• Extract:
Thirdly: In this context, the dowry is considered one of these obstacles. The higher it reaches the more our children will feel the weight of the heavy burden they have to endure to save it. Therefore, we believe that although it is probably an essential and decisive requirement for marriage, it certainly would be an indication of tolerance and facilitation to lessen it, for it would relieve those who are seeking marriage from a heavy burden and would consequently allow them to make use of the money they have saved to address other demands.

A Study of the Dowry Issue

Therefore, we have to study the issue of dowry profoundly with respect to the following aspects;

Firstly: Islam had urged Muslims to keep the dowry at a minimal level. For as an indication of the woman's wealth, a woman who demands a small dowry would be demonstrating her contentment, nobility and disinterest in worldly wealth. It also proves that she is of the kind that is aware of the true value of marriage and its basic fundamental values, as well as her desire to ease up things and make do with what is available. All these are commendable traits that are desired in a good wife. That is why it has been related by our sacred tradition: "The best wives among you are those who ask for the least dowry".

Secondly: We notice that there are many women who do not wish to accept the dowry and they have based their position on the following two considerations:

A: Some women feel that they trust their would be husband in such a way that it makes no difference whether there is a dowry or not. Such a view is noble but nonetheless unrealistic. For although the dowry does not constitute the only guarantee for the future happiness of the woman in her married life, it is in fact very important for her future. Moreover if the women trusts her husband  to be now, his emotions might change in the future. The love might lose its warmth, and even his behaviour towards her might change. In addition, the problems of raising their kids and providing for them, as well as what one might face at work may aggravate these problems and threaten the stability of their marriage.

We should not, therefore, underestimate the importance of the dowry due to such optimism that leaves no room for any wise caution.

B: Some women consider the dowry a means of buying the woman, having been subjected to the influence of some of the liberal ideas that invade our culture. Such a view has led a group of people to call for the abandonment of the dowry being one of the manifestations of demeaning the woman's pride and dignity. In fact such an attitude is essentially a psycholgical decision that would be manifested in a certain act, and therefore it could not possibly be what Allah the Just and the Merciful has intended it to be.

• Objective 1:
Answer these questions using the text on dowry:
(a) What three traits does a woman who asks for a small dowry demonstrate?
(b) On how many considerations do the women who do not wish to accept the dowry base their position?
(c) How does the text describe the view that a woman's trust in her future husband makes the dowry unnecessary?
• Objective 2: Carry on the text on dowry from its final sentence.

• Information supplied:
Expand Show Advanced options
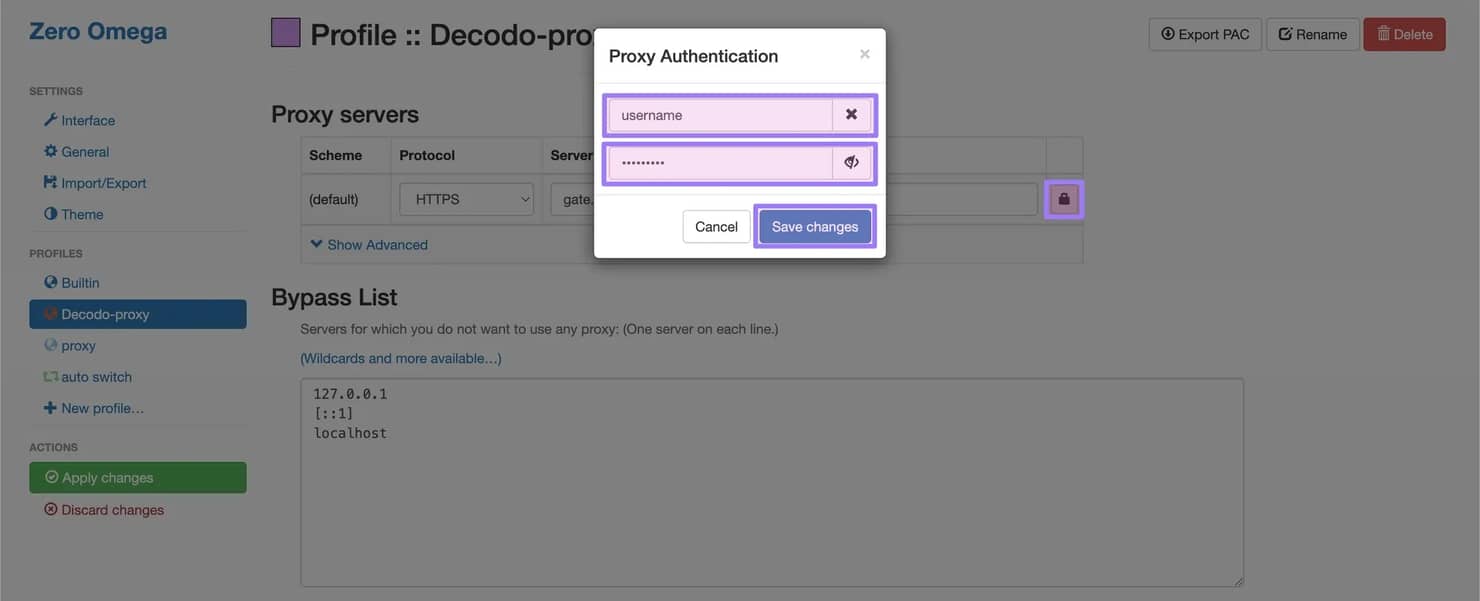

• Written response 1:
(a) Contentment, nobility and disinterest in worldly wealth.
(b) Two.
(c) As noble but nonetheless unrealistic.

• Written response 2:
Rather, it is due to the fact that a woman for the most part of her life is unable to provide for herself. She leaves her parents' home without having any money that she could resort to either in emergencies, or when she feels she wants to buy something for herself. She might even find that she does not get along with her husband and wishes to divorce him and lead a life on her own. In this situation she would obviously need a certain sum of money to start with. That is how the dowry would act as a guarantee that would enable the women to get on with their lives. even after they have been divorced.

For this reason Islam has underlined the importance of paying women their dowries and not deny them their rights in this respect:

"Do not take form her the dowry you have given her even if it be a talent of gold. That would be improper and grossly unjust" [AI-Nissa-20].

The women is about to go through an adventure in which the dowry is the only means that could help her face its dangers. So do not underestimate the importance of the dowry and leave the women to their fate.

On the other hand, true feelings are not separated from the tendency of giving. Kings and ordinary people alike have exchanged gifts as a means of expressing brotherhood, friendship, gratitude, love... e.t.c. It seems that the husband who feels happy and grateful when a woman accepts to share his life, wishes to express his gratitude by paying her a dowry. This also happens during the couples' marriage, when a man would offer his wife a house, a piece of jewelry, or a piece of land, as an expression of his appreciation for her devotion and as a reward for all the effort she made in providing comfort for him and his children, especially when we know that Islam does not oblige the women to serve their husbands and raise their children.

In conclusion, we say that although the dowry is an expression of appreciation of the woman a man has chosen, it should not become a hamper that would prevent our sons and daughters from holding to their chastity in a world full of sins. We should all adopt a realistic view regarding this issue that would be befitting for our future in accordance with Allah's Will Who wants our society to remain an unadultered, pure and clean one.